Sur les données de 2013 utilisées par la Cnil — celles-là mêmes rendues publiques par Chris Whong — la NYC TLC comptait plus de 130 millions de trajet. La double opération de dégradation demande donc de grosses ressources de calcul. La manipulation des données pour les traiter en fonction des différentes découpes temporelles et spatiales a nécessité de faire appel à TeraLab, plateforme big data de l’IMT. « Passer par TeraLab était essentiel afin de faire des requêtes sur la base de données pour voir les intervalles de 5 minutes, ou pour tester combien de personnes nous pouvions regrouper au minimum » assure Vincent Toubiana.

La dataviz’ au service de l’usage des données

Une fois le jeu de données anonymisé de la sorte, reste à démontrer son utilité. Pour faciliter sa lecture, une data visualisation sous forme de carte choroplèthe a été réalisée ­— comprendre : une représentation géographique associant à chaque zone une couleur en fonction du volume des courses. « L’expérience visuelle permet à la fois de mieux réaliser la différence entre les données anonymisées et celles qui ne le sont pas, et de faciliter l’analyse et la narration autour de ces données » souligne Estelle Hary, designer à la Cnil ayant réalisé la data visualisation.

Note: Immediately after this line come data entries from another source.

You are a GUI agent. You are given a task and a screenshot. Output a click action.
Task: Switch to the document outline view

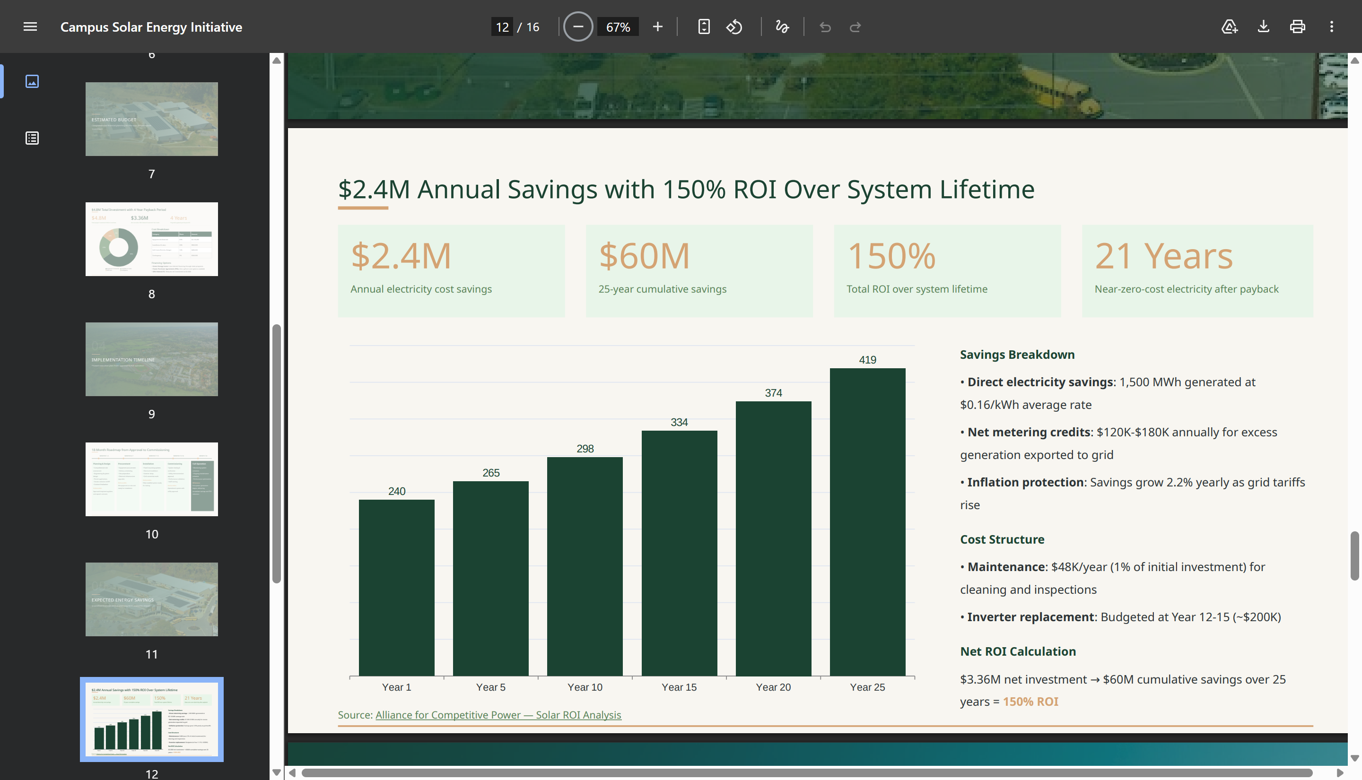coord(32,138)
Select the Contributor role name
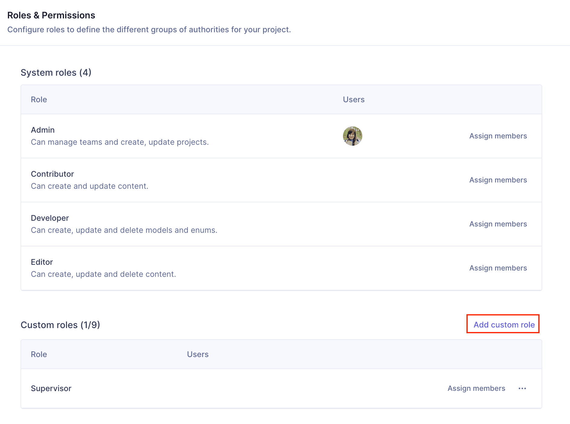The width and height of the screenshot is (570, 424). [52, 174]
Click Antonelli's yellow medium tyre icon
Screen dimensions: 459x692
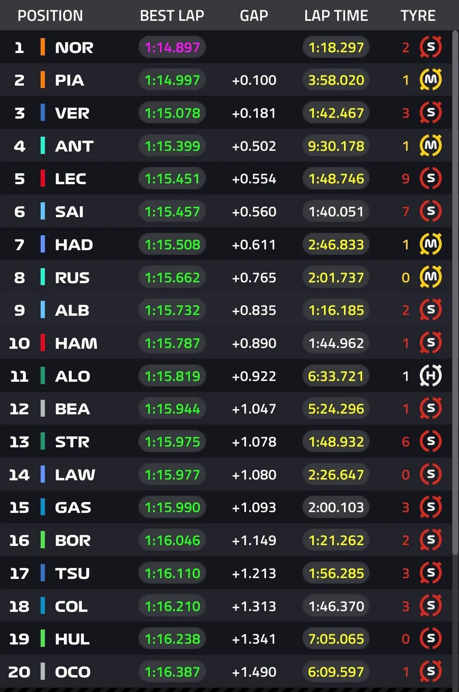pos(431,146)
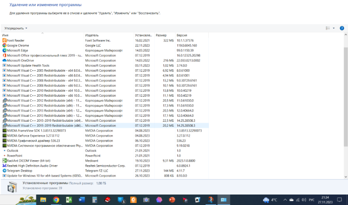Open the help icon in the toolbar

pyautogui.click(x=342, y=28)
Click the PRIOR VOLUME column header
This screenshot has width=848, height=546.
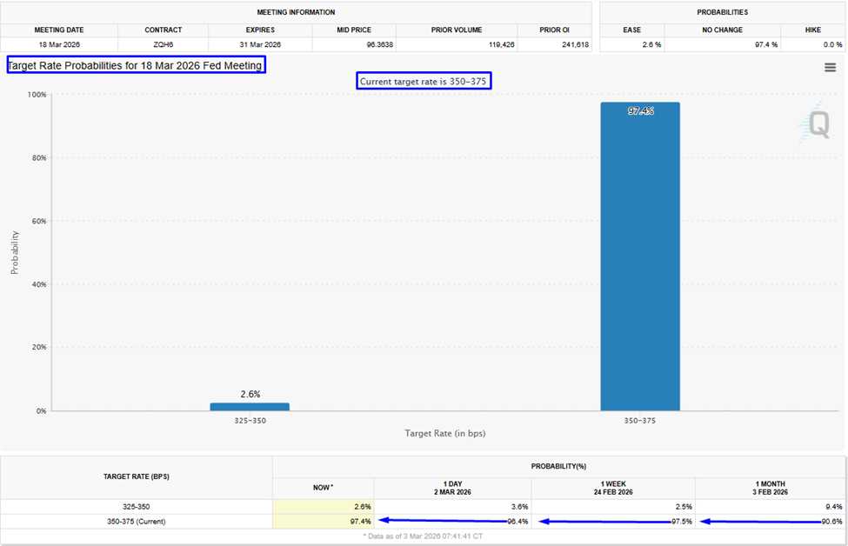pos(457,30)
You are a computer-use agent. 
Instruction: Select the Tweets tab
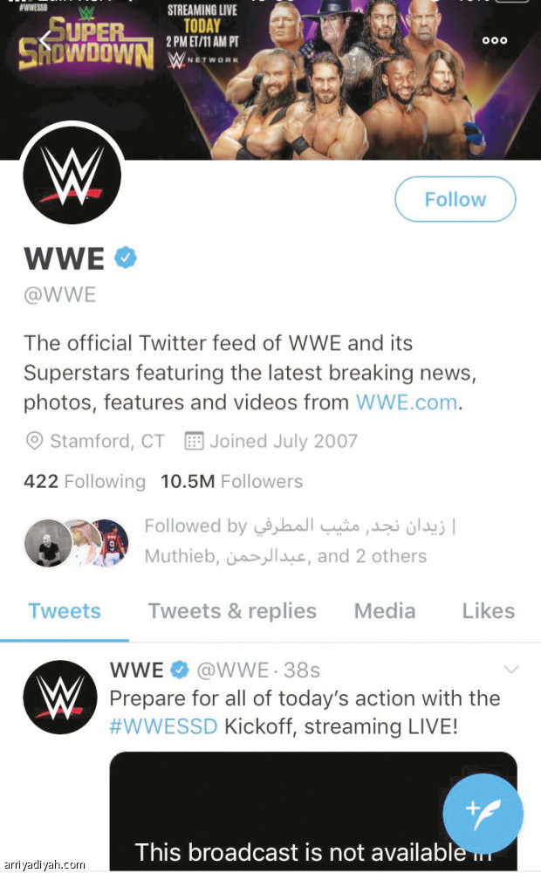coord(65,611)
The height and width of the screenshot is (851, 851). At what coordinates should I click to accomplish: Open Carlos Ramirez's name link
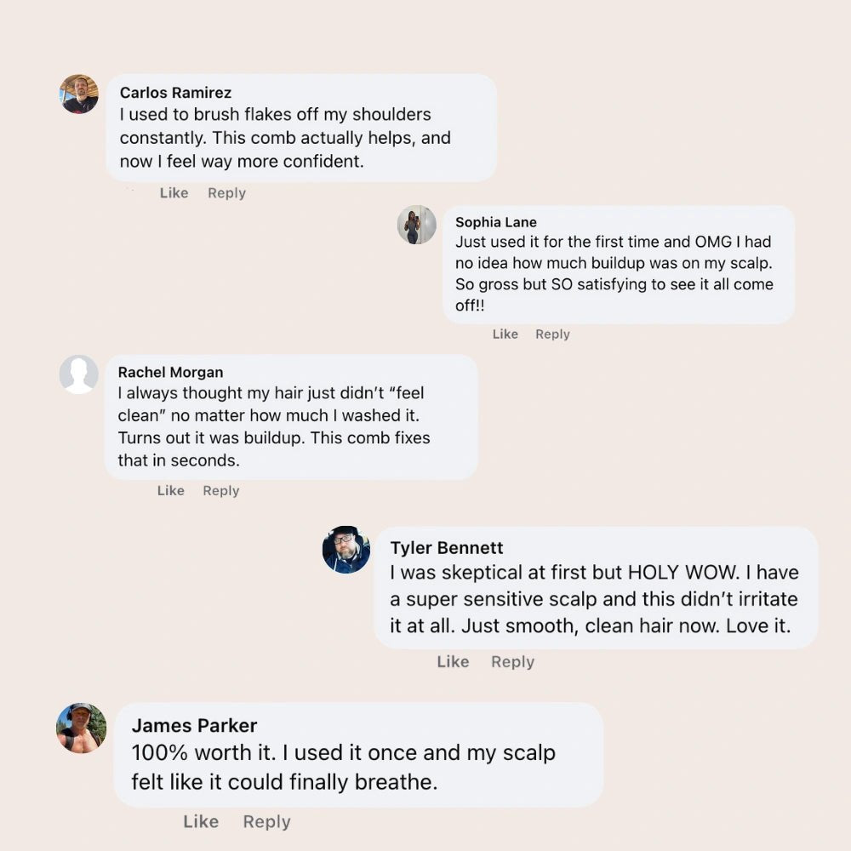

À gauche : carte représentant les trajets à partir des données non anonymisées. À droite : carte choroplèthe représentant les trajets avec une granularité permettant d’assurer l’anonymat.

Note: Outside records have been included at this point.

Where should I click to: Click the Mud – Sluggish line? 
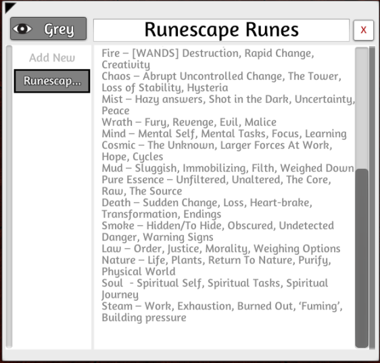click(228, 168)
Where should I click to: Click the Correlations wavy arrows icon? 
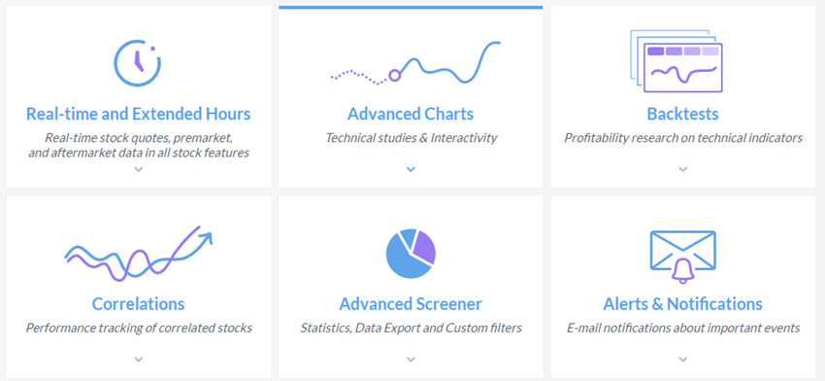[139, 253]
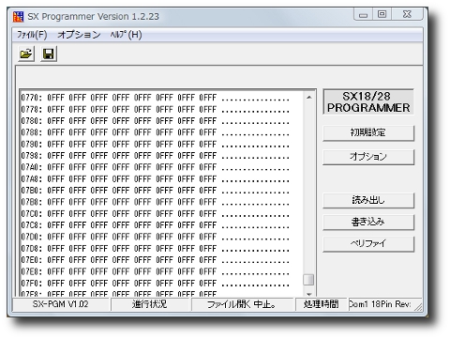
Task: Maximize the SX Programmer window
Action: [x=382, y=14]

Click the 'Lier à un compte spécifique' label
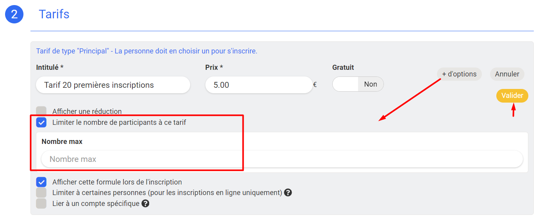(x=96, y=204)
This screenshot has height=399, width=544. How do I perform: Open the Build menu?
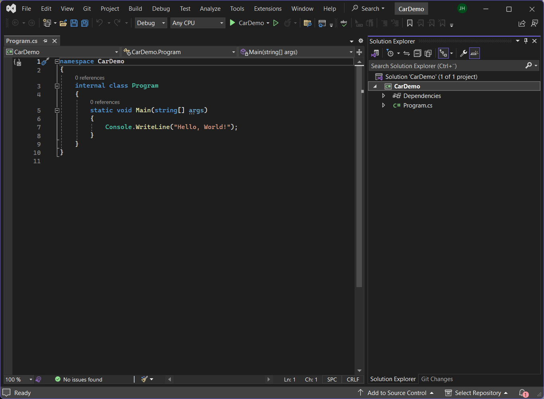(x=135, y=9)
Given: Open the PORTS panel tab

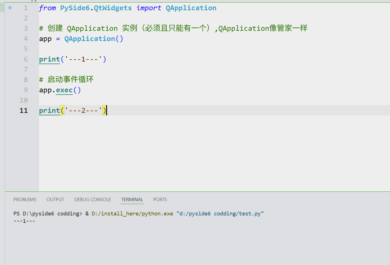Looking at the screenshot, I should pyautogui.click(x=160, y=199).
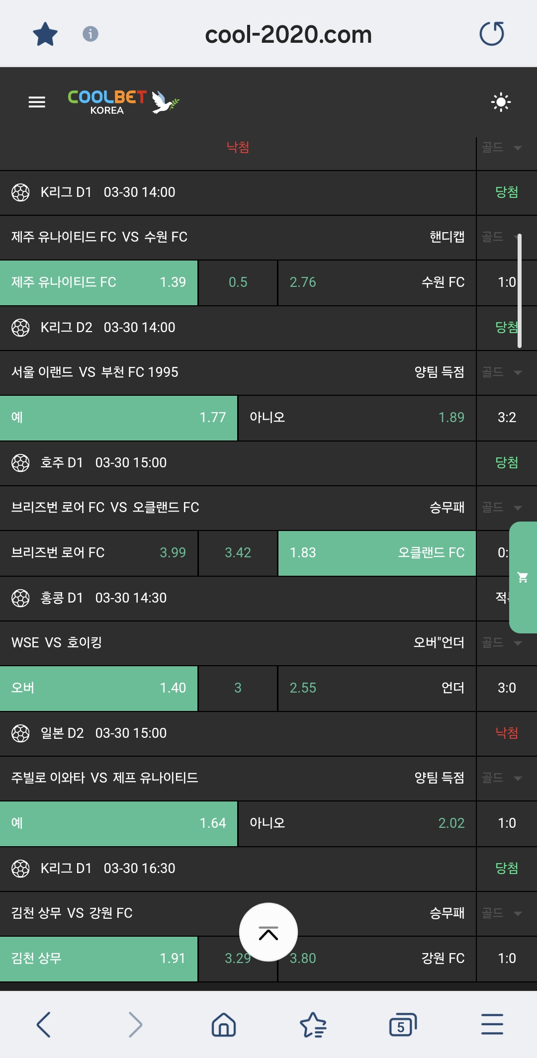Reload the page with refresh icon
Viewport: 537px width, 1058px height.
(492, 34)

Sur la base de cette carte, une réflexion a été enclenchée sur les services à créer avec les données anonymisées. Elle a permis d’identifier des points à Brooklyn d’où les personnes commandent des taxis pour terminer leur trajet vers chez eux. « Nous sommes partis sur l’idée d’un réseau de transport privé qui viendrait en complément des transports publics new-yorkais » raconte Estelle Hary. Moins chers que les taxis, ces transports en commun privés pourraient combler les zones délaissées par les bus. « C’est typiquement un exemple de service viable que des données anonymisées permettent de créer » poursuit-elle. Dans ce cas, l’information perdue pour protéger les données personnelles n’a pas d’impact. Le jeu de données traité est tout aussi efficace. Et ce n’est qu’un exemple d’utilisation. « En couplant un jeu de données anonymisées avec d’autres données publiques, les possibilités deviennent vraiment multiples » pointe la designer. Une façon de dire que la valeur d’un jeu de données ouvertes se joue aussi sur la capacité à être créatif.

Certes, il existera toujours des cas où la dégradation des données brutes est une limite à la création d’un service. C’est le cas notamment pour les services les plus personnalisés. Mais peut-être faut-il alors imaginer l’anonymat non pas comme une valeur binaire, mais comme un gradient. Plutôt que de voir l’anonymat comme une caractéristique présente ou absente des jeux de données, n’est-il pas plus pertinent de considérer plusieurs degrés d’anonymat accessibles en fonction de l’exposition du jeu de données et du contrôle exercé sur l’utilisation ? C’est ce que propose la Cnil en conclusion du projet Cabanon. Les données pourraient être publiquement accessibles sous une forme complètement anonymisée. En complément, le même jeu de données pourrait être accessible dans des versions de moins en moins anonymes, avec en contrepartie un niveau de contrôle sur l’usage de plus en plus important.